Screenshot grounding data
........

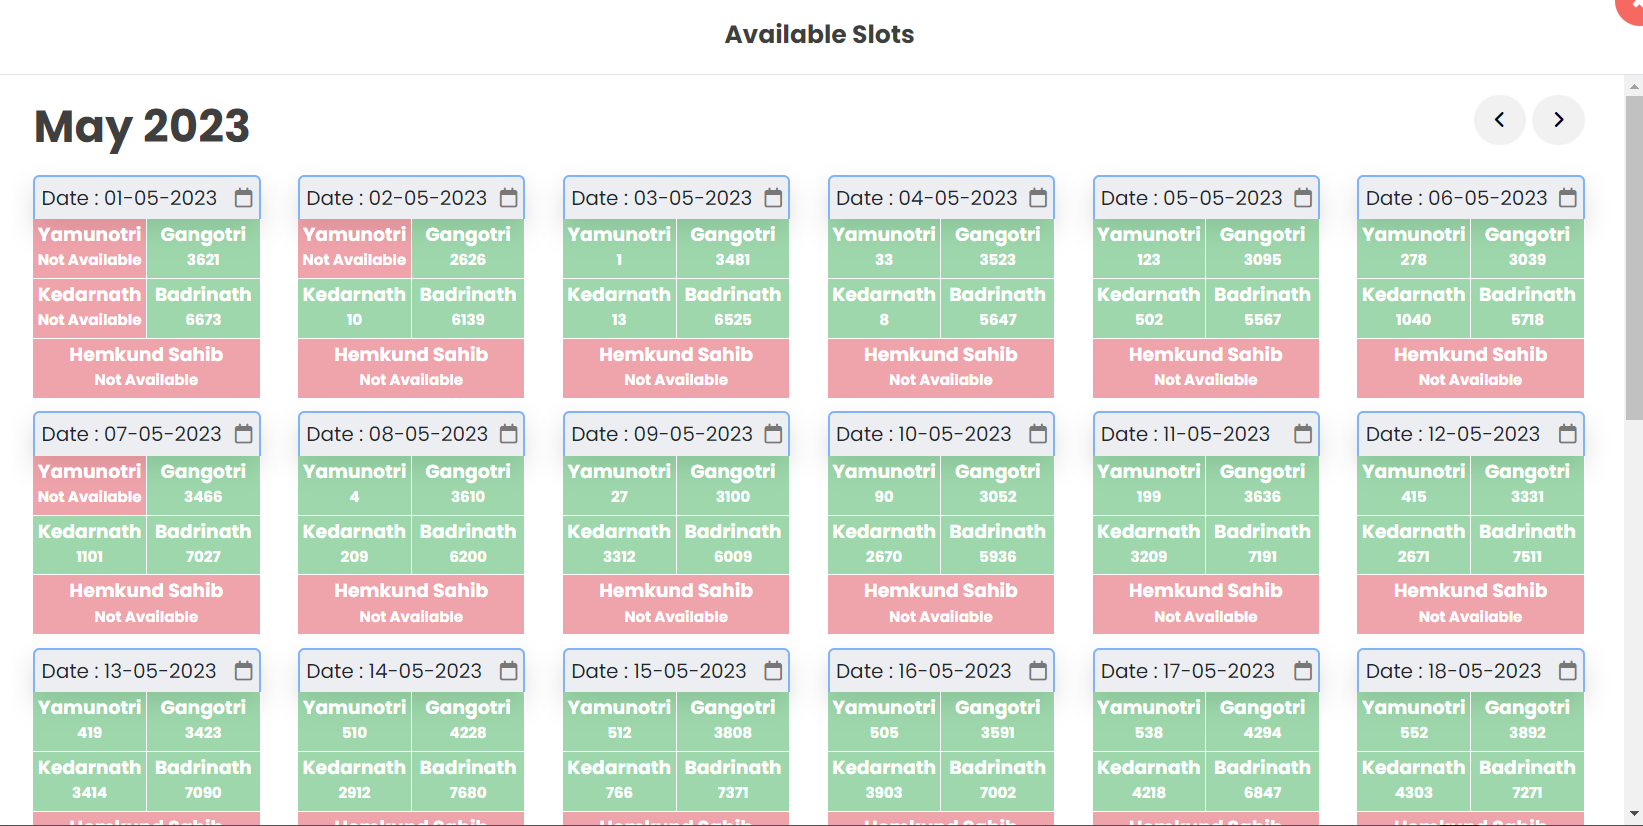Image resolution: width=1643 pixels, height=826 pixels.
Task: Select calendar icon next to 11-05-2023
Action: pyautogui.click(x=1302, y=434)
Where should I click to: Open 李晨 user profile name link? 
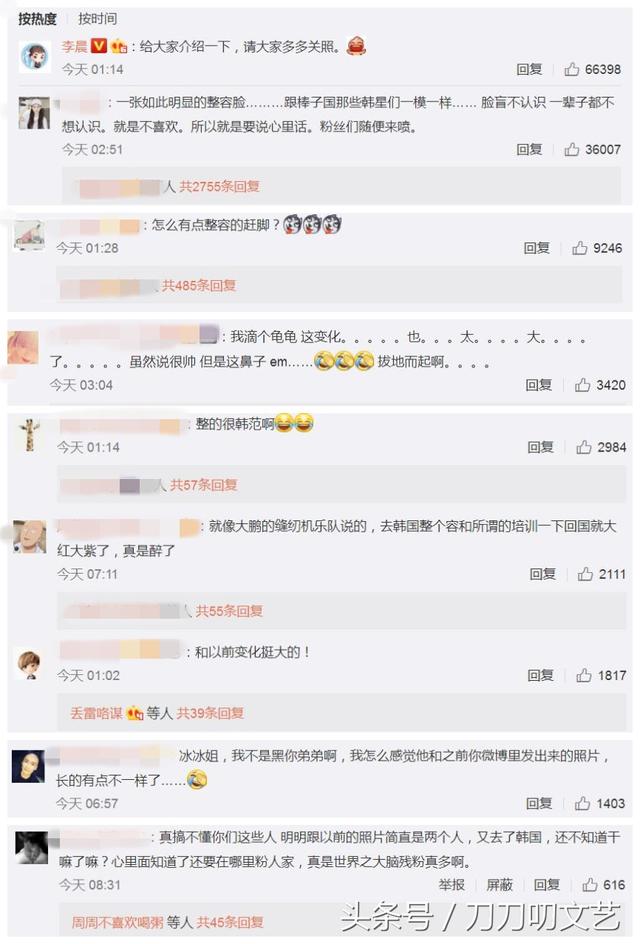tap(74, 46)
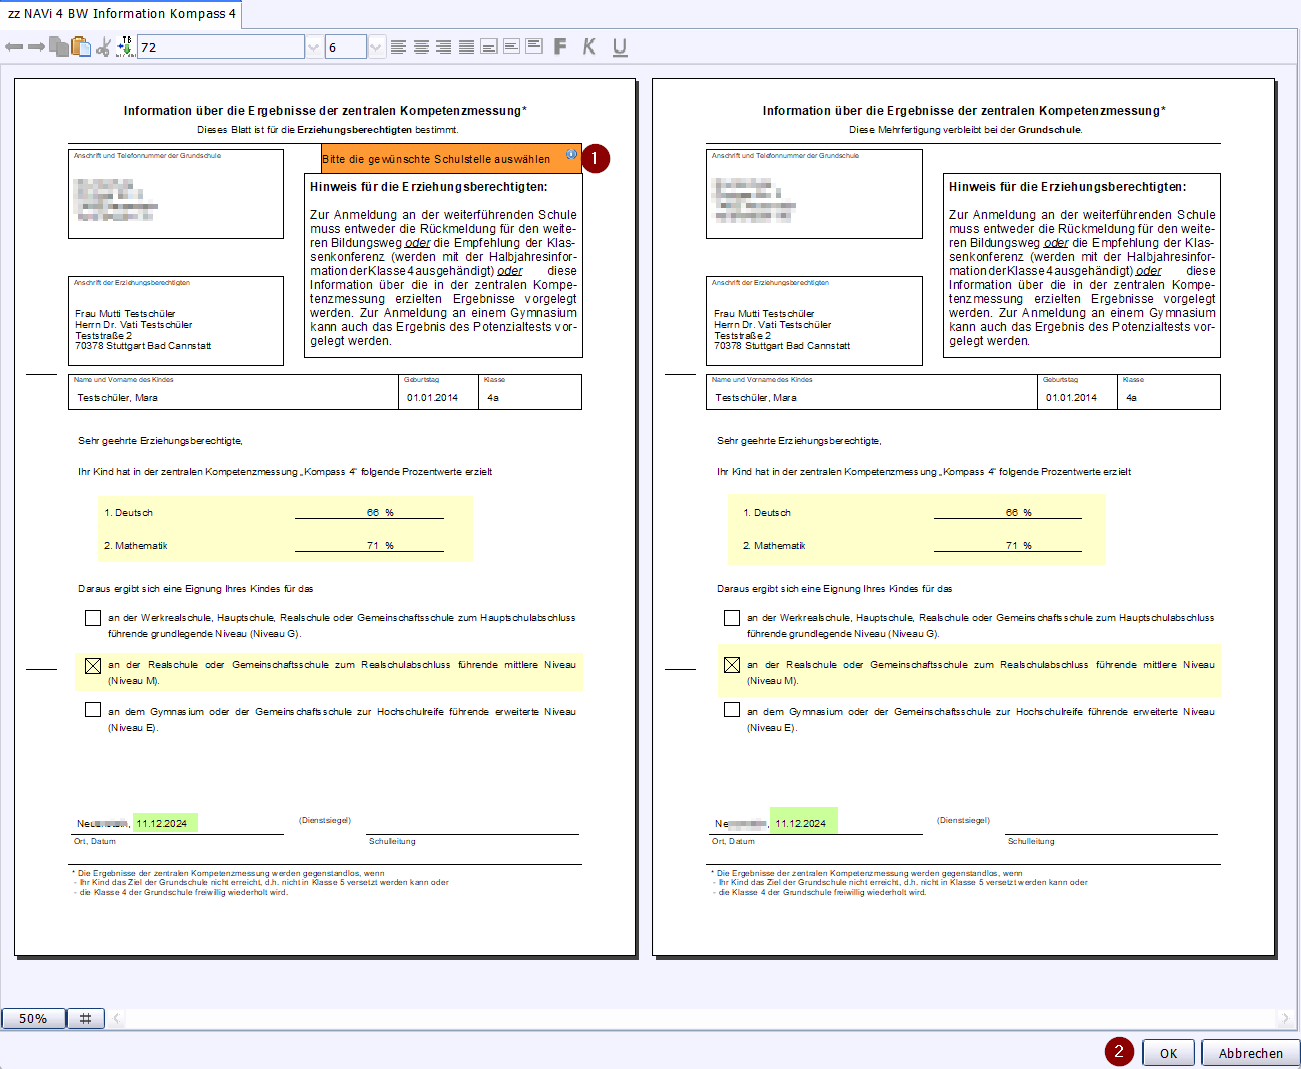Toggle underline formatting (U)
This screenshot has width=1301, height=1069.
tap(620, 47)
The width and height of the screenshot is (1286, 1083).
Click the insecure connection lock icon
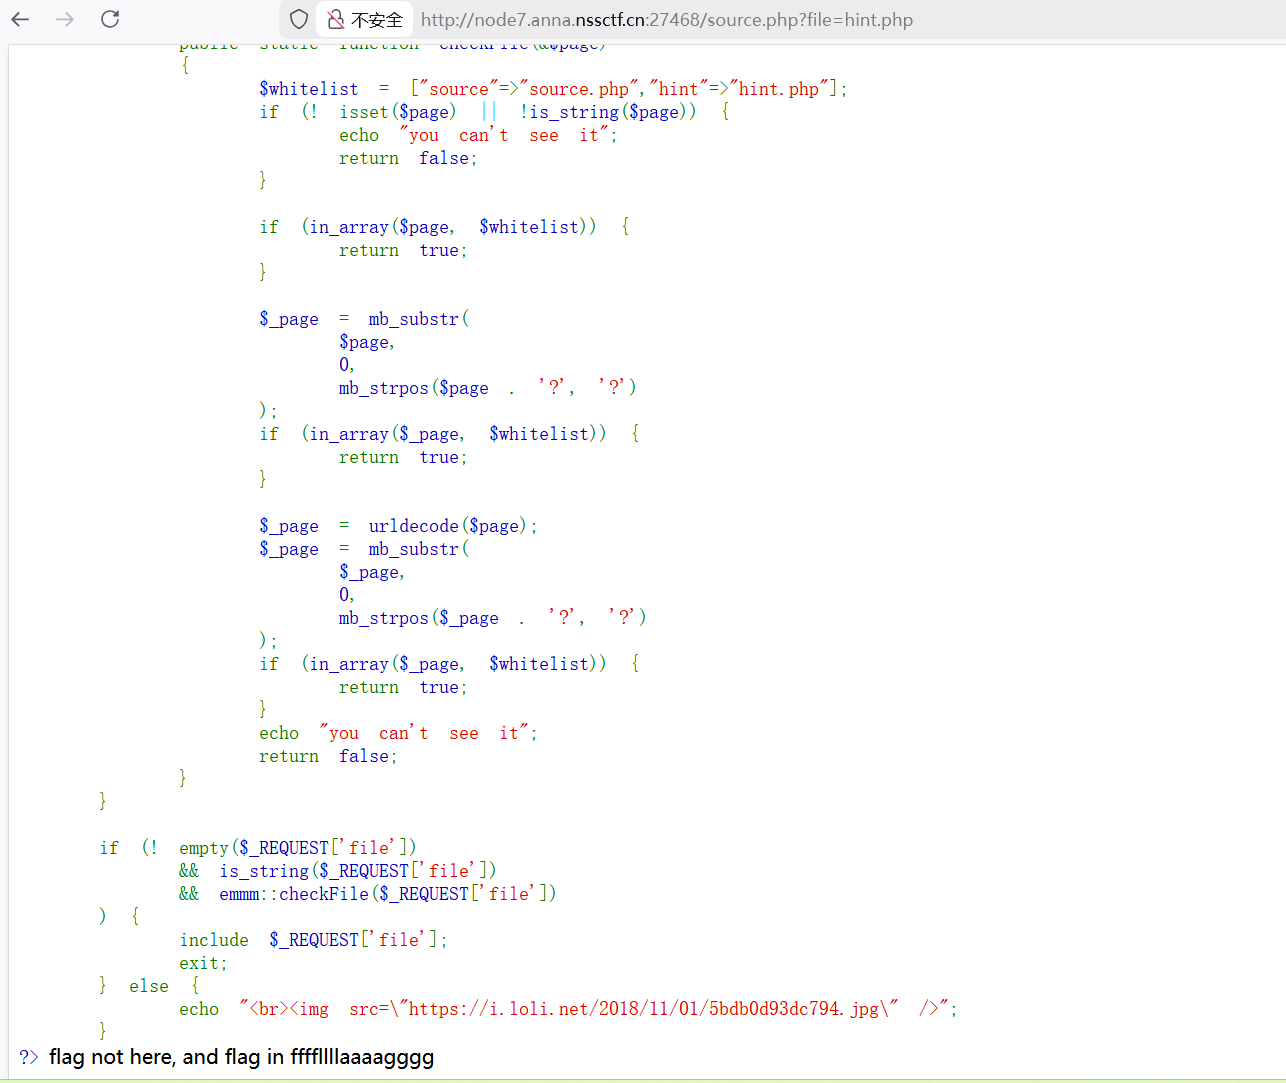tap(336, 19)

........

WHAT TO WORK ON =
Your answer must be the lines from the one containing "Where should I" through the last line of the records, printed exactly with no pictures; please include both ends.

SOLUTION TO THE PROBLEM =
Where should I click to: Open 李晨 user profile name link? 
tap(74, 46)
Toggle underline formatting (U)
This screenshot has width=1301, height=1069.
tap(620, 47)
The width and height of the screenshot is (1286, 1083).
Click the insecure connection lock icon
tap(336, 19)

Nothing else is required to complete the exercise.